→ Énoncé rédigé a
Indiquez si chacune des affirmations suivantes concorde avec le texte sur la filière solaire française, en répondant par oui ou par non et en citant à l'identique les mots décisifs : (i) la fabrication européenne de panneaux solaires est passée de 9 GW à 1 GW en un an ; (ii) la tribune a paru sur le site du quotidien « Le Monde » ; (iii) les industriels recommandent quatre mesures phares.

→ Bloc de texte
━━━━━━━━━━━━━━━━━━━━
Alors que le projet de loi de programmation énergie climat doit être annoncé prochainement, la filière solaire française a plus que jamais besoin du soutien de la puissance publique. Pour l’instant, les industriels français payent le prix fort des mesures de protectionnisme de la Chine et des Etats-Unis, observent ces acteurs du solaire (Paul Toulouse, Directeur général de Systovi, Lucas Weiss, Directeur Général de Voltec Solar, Jan Jacob Boom-Wichers, Président-Directeur d’Holosolis, Pierre-Emmanuel Martin, cofondateur et président de CARBON) dans une tribune publiée hier sur le site du quotidien « Les Echos ».
« Les acteurs industriels du solaire français sont pris dans un étau : d’un côté, l’IRA américain qui subventionne massivement la production solaire Made in USA et d’un autre côté, un dumping chinois qui inonde le marché européen de modules photovoltaïques à prix cassés en raison de la surcapacité de production en Chine et de la fermeture des autres marchés. Ceci nous conduit aujourd’hui à avoir plus d’un an d’avance de stocks de panneaux chinois dans les entrepôts portuaires européens. Il est temps de retrouver la raison, qui en la matière porte un nom : la régulation.
D’autant plus que les conséquences de ce manque de régulation sont déjà là. La fabrication européenne de panneaux solaires subit un effondrement : elle est passée de 9 GW à 1 GW en un an (selon l’enquête menée par l’ESMC1 en août 2023 auprès de 15 fabricants européens de produits photovoltaïques). Si les pouvoirs publics ne réagissent pas rapidement, nous courons vers des fermetures d’usines, l’abandon de projets industriels d’ampleur et une désindustrialisation de la filière du solaire. Rien qu’en France, ce pourrait être plus de 5.400 emplois directs menacés d’ici 2025. Les industriels européens et français n’ont pas le choix : ils stoppent leurs usines pour limiter l’accumulation des stocks, et s’exposent pour l’heure à des risques d’insolvabilité.
Si nous voulons maintenir et développer les emplois et les compétences de la filière photovoltaïque en France et en Europe, consolider et massifier notre industrie solaire pour être plus résilients et indépendants, il est urgent de restaurer des conditions de marché équitables à l’échelle internationale, en particulier au niveau européen.
Six mesures phares
En tant qu’industriels français, nous préconisons six mesures phares pour répondre à ces enjeux économiques, humains et sociétaux. D’abord, un engagement de la puissance publique à flécher 100 % de la commande publique en matière solaire vers le Made in France, a minima le Made in Europe et, à très court terme, à acheter les stocks existants ce qui donnerait une visibilité aux industriels.
━━━━━━━━━━━━━━━━━━━━
→ Énoncé rédigé b
Mettez à jour les lignes de données allant de la ligne qui contient « Share Kanae's reply » à celle qui contient « Task: Click the » en remplaçant « screenshot » par « screen capture ». Redonnez uniquement ces lignes, sans autre modification.
━━━━━━━━━━━━━━━━━━━━
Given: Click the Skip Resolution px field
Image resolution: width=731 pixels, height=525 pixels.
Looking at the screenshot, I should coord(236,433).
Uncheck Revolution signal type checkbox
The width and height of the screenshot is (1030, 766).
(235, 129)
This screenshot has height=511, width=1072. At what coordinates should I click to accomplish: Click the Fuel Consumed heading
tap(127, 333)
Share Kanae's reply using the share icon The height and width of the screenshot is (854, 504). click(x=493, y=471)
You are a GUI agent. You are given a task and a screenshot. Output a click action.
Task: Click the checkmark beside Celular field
━━━━━━━━━━━━━━━━━━━━
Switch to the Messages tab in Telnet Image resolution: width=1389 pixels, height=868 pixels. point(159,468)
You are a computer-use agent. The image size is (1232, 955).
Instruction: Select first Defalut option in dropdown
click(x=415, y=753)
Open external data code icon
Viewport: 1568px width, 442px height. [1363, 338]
━━━━━━━━━━━━━━━━━━━━
→ Solution détaillée a
(i) Oui : « elle est passée de 9 GW à 1 GW en un an ».
(ii) Non : « publiée hier sur le site du quotidien « Les Echos » ».
(iii) Non : « nous préconisons six mesures phares ».

→ Solution détaillée b
Share Kanae's reply using the share icon The height and width of the screen capture is (854, 504). click(x=493, y=471)
You are a GUI agent. You are given a task and a screen capture. Output a click action.
Task: Click the checkmark beside Celular field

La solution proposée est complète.